YOUR INSTRUCTIONS:
Reproduce the following lines exactly, starting at the beginning of the records and ending at the line containing "Action: click(x=535, y=178)".

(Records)
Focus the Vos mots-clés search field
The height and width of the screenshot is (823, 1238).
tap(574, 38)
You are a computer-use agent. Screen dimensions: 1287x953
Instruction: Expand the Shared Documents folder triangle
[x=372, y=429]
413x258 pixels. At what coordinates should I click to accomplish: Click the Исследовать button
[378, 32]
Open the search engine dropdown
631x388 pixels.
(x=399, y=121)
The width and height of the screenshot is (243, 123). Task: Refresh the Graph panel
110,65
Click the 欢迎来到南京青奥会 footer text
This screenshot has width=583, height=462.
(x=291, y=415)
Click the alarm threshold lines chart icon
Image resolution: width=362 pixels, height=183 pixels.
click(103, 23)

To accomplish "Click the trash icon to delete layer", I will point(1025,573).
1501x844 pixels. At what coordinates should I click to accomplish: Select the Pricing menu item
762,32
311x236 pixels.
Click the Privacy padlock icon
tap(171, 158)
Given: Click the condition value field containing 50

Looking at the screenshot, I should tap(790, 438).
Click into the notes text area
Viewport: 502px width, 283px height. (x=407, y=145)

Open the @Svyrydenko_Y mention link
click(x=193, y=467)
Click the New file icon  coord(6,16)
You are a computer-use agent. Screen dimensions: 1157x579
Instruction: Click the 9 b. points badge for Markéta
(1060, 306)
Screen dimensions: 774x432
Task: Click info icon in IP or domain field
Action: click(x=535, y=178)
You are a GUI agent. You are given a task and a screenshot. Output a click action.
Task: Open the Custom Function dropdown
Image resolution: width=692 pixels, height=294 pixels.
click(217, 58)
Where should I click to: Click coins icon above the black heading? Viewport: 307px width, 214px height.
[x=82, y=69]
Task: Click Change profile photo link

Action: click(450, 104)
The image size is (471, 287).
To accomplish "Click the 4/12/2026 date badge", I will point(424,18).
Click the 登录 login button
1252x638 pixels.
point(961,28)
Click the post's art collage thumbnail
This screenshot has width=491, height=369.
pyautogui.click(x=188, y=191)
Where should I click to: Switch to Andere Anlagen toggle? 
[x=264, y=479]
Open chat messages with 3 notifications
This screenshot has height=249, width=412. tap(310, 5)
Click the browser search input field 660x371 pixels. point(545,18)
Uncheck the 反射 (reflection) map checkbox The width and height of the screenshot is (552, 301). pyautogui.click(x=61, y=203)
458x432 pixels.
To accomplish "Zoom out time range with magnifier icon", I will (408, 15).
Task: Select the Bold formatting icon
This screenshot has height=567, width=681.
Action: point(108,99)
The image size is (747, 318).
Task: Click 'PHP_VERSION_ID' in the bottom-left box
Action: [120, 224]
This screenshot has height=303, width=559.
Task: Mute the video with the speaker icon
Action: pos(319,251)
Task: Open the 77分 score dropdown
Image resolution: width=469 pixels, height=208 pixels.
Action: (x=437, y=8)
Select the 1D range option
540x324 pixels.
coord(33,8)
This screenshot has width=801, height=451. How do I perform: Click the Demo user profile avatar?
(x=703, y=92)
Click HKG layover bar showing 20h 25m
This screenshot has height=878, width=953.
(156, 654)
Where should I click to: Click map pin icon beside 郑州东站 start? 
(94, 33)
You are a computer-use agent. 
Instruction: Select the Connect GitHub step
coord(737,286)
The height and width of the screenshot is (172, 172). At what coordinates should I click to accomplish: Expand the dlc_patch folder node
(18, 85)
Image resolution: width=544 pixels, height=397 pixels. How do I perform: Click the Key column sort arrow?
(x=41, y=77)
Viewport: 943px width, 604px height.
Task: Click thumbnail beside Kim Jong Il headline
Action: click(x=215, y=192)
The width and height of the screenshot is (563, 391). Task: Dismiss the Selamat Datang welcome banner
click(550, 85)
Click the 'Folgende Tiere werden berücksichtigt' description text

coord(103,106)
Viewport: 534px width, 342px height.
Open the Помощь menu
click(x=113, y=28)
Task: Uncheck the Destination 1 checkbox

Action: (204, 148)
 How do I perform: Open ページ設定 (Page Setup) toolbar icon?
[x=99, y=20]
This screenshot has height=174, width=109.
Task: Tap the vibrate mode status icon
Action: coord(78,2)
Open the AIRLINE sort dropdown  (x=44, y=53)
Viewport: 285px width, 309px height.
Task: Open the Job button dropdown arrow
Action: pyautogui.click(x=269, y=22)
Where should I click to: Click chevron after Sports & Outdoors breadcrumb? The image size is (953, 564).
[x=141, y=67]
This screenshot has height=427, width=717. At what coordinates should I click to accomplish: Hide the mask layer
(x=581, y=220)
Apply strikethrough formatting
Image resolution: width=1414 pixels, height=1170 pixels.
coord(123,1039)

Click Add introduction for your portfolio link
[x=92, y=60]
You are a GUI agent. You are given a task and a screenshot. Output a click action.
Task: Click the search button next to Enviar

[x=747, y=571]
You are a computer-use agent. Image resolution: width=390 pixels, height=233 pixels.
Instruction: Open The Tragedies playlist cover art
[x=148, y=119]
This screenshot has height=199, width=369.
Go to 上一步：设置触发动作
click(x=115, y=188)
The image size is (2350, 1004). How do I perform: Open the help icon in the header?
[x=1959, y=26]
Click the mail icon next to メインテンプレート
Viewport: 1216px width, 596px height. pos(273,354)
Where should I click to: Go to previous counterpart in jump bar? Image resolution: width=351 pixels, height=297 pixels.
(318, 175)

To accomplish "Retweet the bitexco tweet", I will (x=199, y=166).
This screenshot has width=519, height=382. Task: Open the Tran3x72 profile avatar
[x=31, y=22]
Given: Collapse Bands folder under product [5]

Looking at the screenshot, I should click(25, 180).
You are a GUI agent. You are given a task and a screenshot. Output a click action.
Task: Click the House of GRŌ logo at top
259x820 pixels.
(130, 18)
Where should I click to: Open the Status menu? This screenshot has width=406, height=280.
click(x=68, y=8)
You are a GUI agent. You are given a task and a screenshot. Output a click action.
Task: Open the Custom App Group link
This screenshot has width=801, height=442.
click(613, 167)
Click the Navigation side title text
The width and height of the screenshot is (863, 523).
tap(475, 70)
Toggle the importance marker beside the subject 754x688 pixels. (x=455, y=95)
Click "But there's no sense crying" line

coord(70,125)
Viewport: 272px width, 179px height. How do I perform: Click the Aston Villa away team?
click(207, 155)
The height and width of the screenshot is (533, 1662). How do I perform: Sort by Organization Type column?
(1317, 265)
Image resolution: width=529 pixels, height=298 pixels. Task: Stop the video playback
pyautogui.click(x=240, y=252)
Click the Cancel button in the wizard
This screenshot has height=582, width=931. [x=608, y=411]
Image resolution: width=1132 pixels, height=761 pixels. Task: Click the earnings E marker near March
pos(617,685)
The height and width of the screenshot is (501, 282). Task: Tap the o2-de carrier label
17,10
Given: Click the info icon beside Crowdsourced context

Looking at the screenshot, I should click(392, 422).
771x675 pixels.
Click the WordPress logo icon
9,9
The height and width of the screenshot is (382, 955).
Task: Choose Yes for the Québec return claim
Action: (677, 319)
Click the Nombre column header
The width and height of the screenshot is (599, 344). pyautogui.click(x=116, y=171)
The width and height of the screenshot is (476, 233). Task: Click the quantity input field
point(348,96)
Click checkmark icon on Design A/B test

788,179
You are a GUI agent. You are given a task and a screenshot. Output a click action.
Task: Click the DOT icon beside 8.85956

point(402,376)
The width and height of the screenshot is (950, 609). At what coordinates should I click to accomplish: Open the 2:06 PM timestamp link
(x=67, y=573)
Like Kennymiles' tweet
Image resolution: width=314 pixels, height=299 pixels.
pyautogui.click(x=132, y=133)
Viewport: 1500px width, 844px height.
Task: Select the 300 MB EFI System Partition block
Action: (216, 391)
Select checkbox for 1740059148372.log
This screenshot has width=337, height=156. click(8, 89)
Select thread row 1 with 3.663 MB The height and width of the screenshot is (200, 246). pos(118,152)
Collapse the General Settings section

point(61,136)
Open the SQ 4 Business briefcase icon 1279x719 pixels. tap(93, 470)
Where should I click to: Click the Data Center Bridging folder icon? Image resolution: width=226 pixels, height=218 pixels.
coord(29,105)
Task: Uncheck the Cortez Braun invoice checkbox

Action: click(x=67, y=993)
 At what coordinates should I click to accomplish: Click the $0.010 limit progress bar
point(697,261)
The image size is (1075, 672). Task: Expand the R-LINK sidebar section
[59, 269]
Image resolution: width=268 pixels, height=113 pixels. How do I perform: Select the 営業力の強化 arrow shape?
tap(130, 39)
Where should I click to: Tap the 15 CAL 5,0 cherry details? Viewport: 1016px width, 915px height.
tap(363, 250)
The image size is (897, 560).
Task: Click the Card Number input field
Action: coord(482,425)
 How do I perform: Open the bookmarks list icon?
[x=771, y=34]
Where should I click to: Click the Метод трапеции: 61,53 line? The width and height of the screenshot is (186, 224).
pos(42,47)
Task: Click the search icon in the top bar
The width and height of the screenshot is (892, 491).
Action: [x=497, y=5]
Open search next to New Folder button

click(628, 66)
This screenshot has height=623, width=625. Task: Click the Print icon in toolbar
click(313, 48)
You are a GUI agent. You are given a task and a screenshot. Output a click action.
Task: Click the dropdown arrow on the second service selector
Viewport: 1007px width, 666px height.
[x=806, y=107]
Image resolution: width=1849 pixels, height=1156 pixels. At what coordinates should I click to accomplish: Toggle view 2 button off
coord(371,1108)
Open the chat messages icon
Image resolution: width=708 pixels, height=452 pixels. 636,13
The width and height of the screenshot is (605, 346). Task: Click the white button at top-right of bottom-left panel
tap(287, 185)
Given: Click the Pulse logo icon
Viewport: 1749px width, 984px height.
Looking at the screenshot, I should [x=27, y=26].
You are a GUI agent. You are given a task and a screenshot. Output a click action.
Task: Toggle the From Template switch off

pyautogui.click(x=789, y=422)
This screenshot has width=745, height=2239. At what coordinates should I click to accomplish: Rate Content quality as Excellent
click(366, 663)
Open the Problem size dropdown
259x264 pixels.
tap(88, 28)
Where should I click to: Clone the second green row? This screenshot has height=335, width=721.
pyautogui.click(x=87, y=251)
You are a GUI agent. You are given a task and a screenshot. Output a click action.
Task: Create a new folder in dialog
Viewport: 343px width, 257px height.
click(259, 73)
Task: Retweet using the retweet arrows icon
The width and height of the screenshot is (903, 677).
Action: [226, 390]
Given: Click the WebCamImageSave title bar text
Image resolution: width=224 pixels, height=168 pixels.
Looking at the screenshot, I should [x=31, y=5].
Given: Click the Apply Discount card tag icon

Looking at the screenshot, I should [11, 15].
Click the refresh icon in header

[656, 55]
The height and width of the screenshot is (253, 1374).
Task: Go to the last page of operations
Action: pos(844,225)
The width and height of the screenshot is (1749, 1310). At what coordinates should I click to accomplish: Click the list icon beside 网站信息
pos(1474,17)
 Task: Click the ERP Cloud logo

SOLUTION TO THIS TASK:
Focus the Vos mots-clés search field
The height and width of the screenshot is (823, 1238).
tap(574, 38)
You are a computer-use agent. Screen dimensions: 1287x953
Instruction: Expand the Shared Documents folder triangle
[x=372, y=429]
413x258 pixels. At what coordinates should I click to accomplish: Click the Исследовать button
[378, 32]
Open the search engine dropdown
631x388 pixels.
(x=399, y=121)
The width and height of the screenshot is (243, 123). Task: Refresh the Graph panel
110,65
Click the 欢迎来到南京青奥会 footer text
This screenshot has width=583, height=462.
(x=291, y=415)
Click the alarm threshold lines chart icon
Image resolution: width=362 pixels, height=183 pixels.
click(103, 23)

To accomplish "Click the trash icon to delete layer", I will point(1025,573).
1501x844 pixels. At what coordinates should I click to accomplish: Select the Pricing menu item
762,32
311x236 pixels.
Click the Privacy padlock icon
tap(171, 158)
Given: Click the condition value field containing 50

Looking at the screenshot, I should tap(790, 438).
Click into the notes text area
Viewport: 502px width, 283px height. (x=407, y=145)

Open the @Svyrydenko_Y mention link
click(x=193, y=467)
Click the New file icon  coord(6,16)
You are a computer-use agent. Screen dimensions: 1157x579
Instruction: Click the 9 b. points badge for Markéta
(1060, 306)
Screen dimensions: 774x432
Task: Click info icon in IP or domain field
Action: click(x=535, y=178)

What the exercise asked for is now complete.